Filing Estate Tax Returns
The new estate tax establishes that
lifetime estate tax exemptions are portable between spouses. Each person has a
$5.25 million lifetime exemption. When one spouse passes away and the estate
isn’t valuable enough to exhaust the exemption, the unused amount can be
transferred to the surviving spouse. That gives the surviving spouse an
exemption of $5.25 million plus whatever wasn’t amount used by the other
spouse.
The trick is that under Internal
Revenue Service regulations the surviving spouse can’t use that surplus
exemption unless the estate of the first spouse filed an estate tax return. For
portability to be effective, the estate of the first spouse to pass away must
file an estate tax return, even if it otherwise isn’t required to under the
law. A surviving spouse and the executor must be aware of this rule and file a
return to preserve the unused exemption.
Investment Decisions
Often, a surviving spouse doesn’t
really know what the other spouse’s portfolio strategy was. Or the two spouses
have very different risk tolerances or investment ideas. Ideally, the deceased
spouse either explained the details to the other spouse or was using a
professional adviser or money manager who can provide continuity in portfolio
management. But that often doesn’t happen.

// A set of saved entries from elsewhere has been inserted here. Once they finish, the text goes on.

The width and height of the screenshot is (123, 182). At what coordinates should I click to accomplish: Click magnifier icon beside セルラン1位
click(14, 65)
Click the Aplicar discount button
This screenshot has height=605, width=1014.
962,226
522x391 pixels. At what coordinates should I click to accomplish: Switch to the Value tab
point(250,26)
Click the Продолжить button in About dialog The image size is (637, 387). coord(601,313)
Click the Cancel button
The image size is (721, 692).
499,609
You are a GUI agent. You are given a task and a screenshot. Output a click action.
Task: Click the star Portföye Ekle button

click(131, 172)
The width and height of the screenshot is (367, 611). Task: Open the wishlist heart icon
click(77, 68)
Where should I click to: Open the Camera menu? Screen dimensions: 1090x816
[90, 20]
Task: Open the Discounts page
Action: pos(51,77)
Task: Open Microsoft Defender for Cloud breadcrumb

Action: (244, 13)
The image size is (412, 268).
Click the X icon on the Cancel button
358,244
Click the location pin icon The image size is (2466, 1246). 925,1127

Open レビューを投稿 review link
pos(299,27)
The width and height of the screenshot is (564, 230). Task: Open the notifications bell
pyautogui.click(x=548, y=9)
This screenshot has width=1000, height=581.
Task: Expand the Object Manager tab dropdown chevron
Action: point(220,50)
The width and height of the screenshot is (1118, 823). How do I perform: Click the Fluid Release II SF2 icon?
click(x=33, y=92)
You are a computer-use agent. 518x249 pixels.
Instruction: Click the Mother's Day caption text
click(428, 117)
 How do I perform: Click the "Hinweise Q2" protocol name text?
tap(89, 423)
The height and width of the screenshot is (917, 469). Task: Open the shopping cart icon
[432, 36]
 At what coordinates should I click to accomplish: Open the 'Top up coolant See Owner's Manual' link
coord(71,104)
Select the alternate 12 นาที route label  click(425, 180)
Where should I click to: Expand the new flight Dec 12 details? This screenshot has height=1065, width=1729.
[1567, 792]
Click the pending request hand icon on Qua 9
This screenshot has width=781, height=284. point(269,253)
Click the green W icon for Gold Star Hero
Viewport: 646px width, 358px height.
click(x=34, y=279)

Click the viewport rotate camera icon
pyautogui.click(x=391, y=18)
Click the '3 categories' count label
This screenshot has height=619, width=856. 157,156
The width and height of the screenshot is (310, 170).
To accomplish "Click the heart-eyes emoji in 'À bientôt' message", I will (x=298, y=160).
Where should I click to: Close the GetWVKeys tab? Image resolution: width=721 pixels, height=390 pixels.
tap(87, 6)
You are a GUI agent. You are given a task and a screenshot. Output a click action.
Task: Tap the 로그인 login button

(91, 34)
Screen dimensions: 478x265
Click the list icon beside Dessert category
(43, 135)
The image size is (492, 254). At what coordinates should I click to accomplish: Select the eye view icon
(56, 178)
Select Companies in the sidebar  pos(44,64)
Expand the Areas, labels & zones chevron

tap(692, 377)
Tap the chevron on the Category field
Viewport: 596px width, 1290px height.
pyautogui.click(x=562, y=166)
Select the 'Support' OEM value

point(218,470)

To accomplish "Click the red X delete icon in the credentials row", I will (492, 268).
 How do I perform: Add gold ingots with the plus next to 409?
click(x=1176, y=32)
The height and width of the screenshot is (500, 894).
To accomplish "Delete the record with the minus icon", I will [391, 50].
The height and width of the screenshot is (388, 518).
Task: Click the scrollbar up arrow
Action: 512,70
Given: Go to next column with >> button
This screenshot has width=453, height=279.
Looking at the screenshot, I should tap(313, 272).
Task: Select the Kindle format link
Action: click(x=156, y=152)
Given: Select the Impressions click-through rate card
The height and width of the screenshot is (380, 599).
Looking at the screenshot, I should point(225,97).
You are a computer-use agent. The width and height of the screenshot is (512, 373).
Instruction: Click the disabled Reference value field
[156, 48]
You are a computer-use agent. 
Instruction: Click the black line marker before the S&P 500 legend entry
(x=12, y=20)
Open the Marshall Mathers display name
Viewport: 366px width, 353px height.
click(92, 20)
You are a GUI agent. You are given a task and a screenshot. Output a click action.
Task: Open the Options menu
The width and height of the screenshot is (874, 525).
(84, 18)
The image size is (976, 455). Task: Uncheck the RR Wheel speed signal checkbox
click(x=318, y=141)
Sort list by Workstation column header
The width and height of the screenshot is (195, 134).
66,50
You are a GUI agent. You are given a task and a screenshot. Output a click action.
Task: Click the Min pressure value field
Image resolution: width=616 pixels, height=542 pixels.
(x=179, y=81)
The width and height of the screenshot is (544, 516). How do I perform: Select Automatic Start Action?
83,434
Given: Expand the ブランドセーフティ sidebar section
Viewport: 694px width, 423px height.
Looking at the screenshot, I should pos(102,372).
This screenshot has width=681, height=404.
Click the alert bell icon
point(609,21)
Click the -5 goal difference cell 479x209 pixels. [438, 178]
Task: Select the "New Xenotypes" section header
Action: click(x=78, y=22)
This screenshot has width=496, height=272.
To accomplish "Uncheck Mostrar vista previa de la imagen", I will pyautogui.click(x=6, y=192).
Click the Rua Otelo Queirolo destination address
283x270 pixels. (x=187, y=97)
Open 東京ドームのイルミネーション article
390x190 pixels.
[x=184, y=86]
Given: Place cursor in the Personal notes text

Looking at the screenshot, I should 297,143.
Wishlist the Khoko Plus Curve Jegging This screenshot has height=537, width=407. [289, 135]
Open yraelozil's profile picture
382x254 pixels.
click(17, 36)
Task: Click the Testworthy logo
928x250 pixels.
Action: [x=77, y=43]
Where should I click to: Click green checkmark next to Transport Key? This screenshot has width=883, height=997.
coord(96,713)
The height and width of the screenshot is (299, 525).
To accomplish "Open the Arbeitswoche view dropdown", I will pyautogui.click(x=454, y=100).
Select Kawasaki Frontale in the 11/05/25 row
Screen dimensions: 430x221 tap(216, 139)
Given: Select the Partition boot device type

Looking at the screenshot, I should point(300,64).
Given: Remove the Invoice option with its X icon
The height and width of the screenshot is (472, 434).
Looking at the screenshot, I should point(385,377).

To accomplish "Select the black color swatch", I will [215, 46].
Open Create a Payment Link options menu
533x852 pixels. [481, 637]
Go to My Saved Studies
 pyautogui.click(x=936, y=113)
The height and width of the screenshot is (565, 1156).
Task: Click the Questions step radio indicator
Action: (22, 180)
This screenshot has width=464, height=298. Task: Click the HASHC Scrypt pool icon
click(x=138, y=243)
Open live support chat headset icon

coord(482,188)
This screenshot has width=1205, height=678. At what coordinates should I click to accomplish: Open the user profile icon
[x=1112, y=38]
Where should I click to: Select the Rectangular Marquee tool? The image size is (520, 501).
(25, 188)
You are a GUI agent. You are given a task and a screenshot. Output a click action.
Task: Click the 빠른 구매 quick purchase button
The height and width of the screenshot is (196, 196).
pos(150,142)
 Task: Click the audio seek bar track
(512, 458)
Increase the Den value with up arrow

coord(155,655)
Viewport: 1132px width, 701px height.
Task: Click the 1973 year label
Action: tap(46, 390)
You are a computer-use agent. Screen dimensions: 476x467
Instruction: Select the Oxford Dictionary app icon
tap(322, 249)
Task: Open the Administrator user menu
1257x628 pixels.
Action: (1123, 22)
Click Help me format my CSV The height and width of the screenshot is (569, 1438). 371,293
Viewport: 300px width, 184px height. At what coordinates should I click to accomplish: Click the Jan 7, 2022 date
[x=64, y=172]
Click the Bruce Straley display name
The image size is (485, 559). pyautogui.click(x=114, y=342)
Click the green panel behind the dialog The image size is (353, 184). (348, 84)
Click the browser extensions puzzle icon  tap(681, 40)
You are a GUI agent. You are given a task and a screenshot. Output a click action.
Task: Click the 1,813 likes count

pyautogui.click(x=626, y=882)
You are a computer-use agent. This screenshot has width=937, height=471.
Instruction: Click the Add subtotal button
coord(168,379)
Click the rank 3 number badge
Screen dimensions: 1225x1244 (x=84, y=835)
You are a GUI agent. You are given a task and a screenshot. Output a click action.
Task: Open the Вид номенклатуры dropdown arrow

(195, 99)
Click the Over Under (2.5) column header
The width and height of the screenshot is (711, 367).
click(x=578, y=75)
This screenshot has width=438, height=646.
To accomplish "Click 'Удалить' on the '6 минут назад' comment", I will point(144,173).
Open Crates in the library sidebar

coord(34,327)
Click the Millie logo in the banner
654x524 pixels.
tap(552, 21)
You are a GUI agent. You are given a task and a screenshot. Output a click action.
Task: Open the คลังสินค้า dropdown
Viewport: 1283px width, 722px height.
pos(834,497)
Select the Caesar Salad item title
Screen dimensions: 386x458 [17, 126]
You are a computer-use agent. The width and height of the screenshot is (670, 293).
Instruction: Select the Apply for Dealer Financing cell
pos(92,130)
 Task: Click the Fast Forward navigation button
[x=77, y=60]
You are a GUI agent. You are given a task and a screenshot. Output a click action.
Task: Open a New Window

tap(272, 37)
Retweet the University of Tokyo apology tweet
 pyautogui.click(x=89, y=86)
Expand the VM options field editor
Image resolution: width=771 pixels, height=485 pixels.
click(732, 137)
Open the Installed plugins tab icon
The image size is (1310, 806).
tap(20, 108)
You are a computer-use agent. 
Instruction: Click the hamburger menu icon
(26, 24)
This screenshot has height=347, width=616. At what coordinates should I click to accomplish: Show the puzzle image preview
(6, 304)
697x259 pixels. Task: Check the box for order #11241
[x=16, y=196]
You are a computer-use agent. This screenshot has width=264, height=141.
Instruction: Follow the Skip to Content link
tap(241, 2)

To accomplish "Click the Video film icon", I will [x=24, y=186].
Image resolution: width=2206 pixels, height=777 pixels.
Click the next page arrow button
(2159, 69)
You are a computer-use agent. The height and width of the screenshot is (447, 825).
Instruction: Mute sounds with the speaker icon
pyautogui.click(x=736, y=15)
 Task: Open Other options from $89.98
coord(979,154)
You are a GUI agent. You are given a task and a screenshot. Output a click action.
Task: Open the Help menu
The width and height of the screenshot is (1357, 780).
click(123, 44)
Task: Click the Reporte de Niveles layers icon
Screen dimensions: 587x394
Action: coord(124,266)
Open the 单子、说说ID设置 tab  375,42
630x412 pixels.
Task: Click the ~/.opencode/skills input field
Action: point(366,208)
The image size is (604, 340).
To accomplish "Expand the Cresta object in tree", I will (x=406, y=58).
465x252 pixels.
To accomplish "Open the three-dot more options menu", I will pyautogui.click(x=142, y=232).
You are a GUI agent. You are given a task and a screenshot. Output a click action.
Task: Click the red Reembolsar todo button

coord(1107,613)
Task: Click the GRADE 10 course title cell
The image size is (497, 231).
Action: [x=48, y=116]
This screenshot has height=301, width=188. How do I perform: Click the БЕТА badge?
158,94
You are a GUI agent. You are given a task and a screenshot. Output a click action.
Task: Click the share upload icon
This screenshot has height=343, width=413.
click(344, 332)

A surviving spouse shouldn’t make
big moves with an inherited portfolio right away, but the survivor does need to
take ownership of the portfolio and adapt it to the new circumstances over
time. Too often, the surviving spouse believes little or nothing should be
changed in the portfolio. Sometimes, the deceased spouse told the other spouse
not to change the strategy or portfolio. Or the deceased spouse had said
certain investments never should be sold. At other times, the survivor either
believes the portfolio shouldn’t be changed or isn’t sure of the changes to be
made.
A survivor needs to be sure the
portfolio over time is adjusted to reflect his or her income needs, risk
tolerance, market changes and other circumstances. Professional help should be
sought when the survivor needs guidance and the deceased spouse didn’t leave
advice regarding a professional money manager.